● **PROBLEM DETAILS**
Using the material that follows, identify and copy each line with the string "first".

● **SOURCE DATA**
* * * * *
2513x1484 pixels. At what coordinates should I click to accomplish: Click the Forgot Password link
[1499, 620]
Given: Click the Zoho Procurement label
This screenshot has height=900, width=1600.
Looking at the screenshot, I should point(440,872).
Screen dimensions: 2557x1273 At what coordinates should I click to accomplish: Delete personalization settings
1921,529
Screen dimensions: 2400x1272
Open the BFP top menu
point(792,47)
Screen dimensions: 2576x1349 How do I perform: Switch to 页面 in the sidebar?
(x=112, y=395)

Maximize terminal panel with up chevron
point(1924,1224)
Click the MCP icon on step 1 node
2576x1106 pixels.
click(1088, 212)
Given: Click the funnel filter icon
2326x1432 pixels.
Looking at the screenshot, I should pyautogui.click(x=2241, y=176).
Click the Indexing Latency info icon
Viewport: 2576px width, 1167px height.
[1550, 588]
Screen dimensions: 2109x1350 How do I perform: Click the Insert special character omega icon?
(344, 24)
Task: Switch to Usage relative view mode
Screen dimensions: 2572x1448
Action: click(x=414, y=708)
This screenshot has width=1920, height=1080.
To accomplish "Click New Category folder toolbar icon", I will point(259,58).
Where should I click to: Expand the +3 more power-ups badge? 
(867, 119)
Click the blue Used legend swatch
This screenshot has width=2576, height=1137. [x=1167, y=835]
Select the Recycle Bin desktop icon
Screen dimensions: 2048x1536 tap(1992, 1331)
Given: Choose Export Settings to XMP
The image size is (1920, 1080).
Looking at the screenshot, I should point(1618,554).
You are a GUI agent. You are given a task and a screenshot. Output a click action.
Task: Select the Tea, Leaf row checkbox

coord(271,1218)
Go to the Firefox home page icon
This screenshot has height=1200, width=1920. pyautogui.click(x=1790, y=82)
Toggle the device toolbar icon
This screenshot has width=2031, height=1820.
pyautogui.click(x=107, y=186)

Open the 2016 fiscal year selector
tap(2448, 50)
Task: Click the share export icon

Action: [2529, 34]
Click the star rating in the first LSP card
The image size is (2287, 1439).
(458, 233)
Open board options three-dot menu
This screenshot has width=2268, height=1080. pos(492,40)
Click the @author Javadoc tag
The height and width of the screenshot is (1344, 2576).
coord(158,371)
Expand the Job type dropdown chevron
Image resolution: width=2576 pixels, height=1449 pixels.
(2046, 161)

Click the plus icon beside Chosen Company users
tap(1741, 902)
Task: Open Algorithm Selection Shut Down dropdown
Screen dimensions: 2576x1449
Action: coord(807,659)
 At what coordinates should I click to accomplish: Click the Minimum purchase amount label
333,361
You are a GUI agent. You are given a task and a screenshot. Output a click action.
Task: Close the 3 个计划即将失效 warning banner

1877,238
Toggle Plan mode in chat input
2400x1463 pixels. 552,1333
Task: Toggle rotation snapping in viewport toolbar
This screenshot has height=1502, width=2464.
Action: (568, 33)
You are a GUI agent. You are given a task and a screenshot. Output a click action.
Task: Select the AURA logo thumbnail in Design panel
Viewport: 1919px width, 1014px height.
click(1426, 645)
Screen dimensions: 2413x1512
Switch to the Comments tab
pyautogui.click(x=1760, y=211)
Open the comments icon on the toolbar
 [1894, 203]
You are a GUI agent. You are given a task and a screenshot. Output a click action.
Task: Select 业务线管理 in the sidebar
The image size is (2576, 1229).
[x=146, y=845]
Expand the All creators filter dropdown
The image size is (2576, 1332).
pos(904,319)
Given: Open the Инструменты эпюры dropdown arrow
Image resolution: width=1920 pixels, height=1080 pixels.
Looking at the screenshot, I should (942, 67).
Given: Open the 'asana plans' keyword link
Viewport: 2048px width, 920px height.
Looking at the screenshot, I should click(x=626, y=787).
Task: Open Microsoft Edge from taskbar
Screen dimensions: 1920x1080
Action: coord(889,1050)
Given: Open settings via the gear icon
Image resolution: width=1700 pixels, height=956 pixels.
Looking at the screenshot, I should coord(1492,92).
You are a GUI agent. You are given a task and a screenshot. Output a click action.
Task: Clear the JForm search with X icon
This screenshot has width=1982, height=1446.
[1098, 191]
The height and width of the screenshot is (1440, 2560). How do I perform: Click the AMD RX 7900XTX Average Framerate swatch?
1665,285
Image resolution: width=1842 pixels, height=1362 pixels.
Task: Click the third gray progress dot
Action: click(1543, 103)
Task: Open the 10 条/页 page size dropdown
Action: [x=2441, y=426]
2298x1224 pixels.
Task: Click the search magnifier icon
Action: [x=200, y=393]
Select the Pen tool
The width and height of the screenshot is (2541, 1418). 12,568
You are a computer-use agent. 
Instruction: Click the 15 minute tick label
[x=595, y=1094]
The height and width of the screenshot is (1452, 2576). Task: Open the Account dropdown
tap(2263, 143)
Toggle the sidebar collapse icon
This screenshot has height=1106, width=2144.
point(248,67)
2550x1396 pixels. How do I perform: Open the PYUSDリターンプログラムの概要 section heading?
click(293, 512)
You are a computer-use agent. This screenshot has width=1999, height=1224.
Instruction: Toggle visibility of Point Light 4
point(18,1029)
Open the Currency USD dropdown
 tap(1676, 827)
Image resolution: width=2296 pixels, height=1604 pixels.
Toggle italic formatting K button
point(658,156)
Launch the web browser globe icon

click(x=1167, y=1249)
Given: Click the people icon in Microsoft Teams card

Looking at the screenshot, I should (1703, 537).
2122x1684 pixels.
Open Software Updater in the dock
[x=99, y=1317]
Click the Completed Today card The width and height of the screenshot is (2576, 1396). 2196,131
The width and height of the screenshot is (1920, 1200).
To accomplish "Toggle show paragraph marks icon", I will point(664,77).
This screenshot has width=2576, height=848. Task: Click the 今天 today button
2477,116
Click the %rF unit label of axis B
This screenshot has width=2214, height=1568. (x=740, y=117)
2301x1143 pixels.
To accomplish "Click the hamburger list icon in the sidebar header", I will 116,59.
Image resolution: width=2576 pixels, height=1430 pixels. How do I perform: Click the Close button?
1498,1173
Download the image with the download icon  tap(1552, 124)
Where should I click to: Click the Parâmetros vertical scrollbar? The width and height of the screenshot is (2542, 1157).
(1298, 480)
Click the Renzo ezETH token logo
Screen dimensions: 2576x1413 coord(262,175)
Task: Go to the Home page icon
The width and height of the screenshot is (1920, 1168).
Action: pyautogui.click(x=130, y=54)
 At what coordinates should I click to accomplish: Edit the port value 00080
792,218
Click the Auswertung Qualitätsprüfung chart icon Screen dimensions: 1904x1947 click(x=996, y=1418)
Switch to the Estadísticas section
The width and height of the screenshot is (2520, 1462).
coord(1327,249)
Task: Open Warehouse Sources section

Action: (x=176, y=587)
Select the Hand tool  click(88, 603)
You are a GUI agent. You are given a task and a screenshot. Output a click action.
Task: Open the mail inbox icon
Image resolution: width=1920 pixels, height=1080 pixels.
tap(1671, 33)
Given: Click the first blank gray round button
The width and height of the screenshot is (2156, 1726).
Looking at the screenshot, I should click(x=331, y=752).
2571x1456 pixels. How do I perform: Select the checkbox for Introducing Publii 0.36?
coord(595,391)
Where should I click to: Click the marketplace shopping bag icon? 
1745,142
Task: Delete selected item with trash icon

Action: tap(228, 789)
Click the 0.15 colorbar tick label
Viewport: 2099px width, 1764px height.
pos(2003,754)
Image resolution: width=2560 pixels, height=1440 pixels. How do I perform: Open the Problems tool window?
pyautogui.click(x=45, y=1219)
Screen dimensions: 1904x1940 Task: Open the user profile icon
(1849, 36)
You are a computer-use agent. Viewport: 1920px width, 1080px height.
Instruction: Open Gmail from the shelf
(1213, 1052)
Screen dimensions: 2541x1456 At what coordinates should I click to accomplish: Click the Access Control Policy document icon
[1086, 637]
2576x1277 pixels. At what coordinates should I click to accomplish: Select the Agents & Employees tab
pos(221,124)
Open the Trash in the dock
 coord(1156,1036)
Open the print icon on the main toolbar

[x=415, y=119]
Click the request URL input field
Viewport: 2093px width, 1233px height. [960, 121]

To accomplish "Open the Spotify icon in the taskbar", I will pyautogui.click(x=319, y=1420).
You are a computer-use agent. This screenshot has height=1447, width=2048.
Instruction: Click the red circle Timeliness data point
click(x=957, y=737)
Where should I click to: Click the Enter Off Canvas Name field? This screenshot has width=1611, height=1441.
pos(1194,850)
* * * * *
● **RESPONSE TO THIS EXERCISE**
Click the star rating in the first LSP card
Given: Click the first blank gray round button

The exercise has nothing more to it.